Tag: Ink and Dagger

New Video: The Surreal and Sexual New Visuals for Collapsing Scenery’s “Straight World Problems”

Comprised of Don De Vore, who has spent stints in a number of indie rock acts, including Sick Feeling, Ink and Dagger and others and Reggie Debris, the Brooklyn-based electronic duo Collapsing Scenery can trace their origins back to the summer/fall of 2013, one of a series of summers in which humanity seemed to be inching closer to the precipice of self-annhiliation. And inspired by those particularly bleak days, the De Vore and Debris put aside their guitars, the instruments they’d first learn to play music and on which they were most comfortable and most well-versed, and began assembling as much analog electronic equipment as possible — including samples, step sequencers, synths and drum machines, all plugged into a variety of effects pedals. Interestingly, De Vore’s and Debris’ music and creative process reportedly represents the world as the band wishes the world were: mischievous, polyglot, intense, committed, politically engaged, free, open and without boundaries or hierarchies.

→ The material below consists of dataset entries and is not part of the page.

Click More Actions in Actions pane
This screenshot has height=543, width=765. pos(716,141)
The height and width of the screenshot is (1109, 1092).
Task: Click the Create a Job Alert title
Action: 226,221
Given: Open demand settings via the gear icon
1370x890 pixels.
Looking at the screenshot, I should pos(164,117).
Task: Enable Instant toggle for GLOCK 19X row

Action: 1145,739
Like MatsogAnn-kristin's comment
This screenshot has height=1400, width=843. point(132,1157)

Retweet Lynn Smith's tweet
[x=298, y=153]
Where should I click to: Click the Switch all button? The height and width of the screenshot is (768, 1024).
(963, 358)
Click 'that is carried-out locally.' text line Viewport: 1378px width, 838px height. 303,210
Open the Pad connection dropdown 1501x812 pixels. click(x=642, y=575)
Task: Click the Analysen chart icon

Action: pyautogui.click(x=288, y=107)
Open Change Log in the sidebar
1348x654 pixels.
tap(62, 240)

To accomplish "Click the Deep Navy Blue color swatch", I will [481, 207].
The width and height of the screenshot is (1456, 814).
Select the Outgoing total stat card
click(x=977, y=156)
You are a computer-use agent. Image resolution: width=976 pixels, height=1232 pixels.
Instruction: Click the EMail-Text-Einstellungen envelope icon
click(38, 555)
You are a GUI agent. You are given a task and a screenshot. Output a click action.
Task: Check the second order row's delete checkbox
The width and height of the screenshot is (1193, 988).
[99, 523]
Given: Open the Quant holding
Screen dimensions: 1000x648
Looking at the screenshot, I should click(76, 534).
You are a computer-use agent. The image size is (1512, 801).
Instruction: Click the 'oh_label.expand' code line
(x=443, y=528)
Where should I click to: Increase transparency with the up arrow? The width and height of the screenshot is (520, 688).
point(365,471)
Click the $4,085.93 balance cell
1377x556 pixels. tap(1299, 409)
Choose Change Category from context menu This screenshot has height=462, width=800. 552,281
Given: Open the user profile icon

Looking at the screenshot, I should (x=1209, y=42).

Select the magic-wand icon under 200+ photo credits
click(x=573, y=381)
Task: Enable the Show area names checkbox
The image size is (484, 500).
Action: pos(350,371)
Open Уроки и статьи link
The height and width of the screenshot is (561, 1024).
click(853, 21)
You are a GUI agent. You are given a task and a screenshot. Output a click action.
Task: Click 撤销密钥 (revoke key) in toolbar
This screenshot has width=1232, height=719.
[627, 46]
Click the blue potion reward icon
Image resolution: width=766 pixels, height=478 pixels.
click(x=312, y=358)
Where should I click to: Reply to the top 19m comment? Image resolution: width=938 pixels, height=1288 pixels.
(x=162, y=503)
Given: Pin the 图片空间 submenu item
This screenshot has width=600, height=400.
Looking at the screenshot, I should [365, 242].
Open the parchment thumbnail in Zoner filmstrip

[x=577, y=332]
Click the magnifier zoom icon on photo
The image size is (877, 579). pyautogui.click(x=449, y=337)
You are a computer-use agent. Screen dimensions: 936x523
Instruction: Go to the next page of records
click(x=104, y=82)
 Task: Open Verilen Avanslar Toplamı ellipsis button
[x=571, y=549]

With their initial and recording sessions being largely improvised and accompanied by Ryan Rapsys (drums), the material they wrote together expressed their rage and frustration — and while being an electronic outfit, their sound and material draws from punk rock, industrial electronica, techno, hip-hop. free jazz, disco, folk and several other things, and in way that will remind some listeners of renowned experimental electronic act Liars. Now if you’ve been frequenting this site for a while, you may recall that I had written about “Metaphysical Cops,” a single that reminded me of Soul Coughing’s “Super Bon Bon,” and while it’s been a while since I’ve written about the Brooklyn-based electronic duo, the band has been busy writing new material, which includes their latest single “Straight World Problems,” a propulsive and off-kilter bit of funk that manages to be both radio-friendly and dance floor-friendly despite it’s abrasiveness. While the core of the song suggests an unresolved sexual frustration and desperation, the song as the band’s Reggie Debris explains in press notes is about “the awful frequency with which new regimes and new systems mimic the worst qualities of those they replace.”

Directed by Richard Kern, the recently released video possesses a thinly veiled and unresolved sexual tension between each of the characters — are the members of the band being teased or they are enjoying suffering? Is there more than meets the eye? Hard to tell; but it’s sexy and downright weird.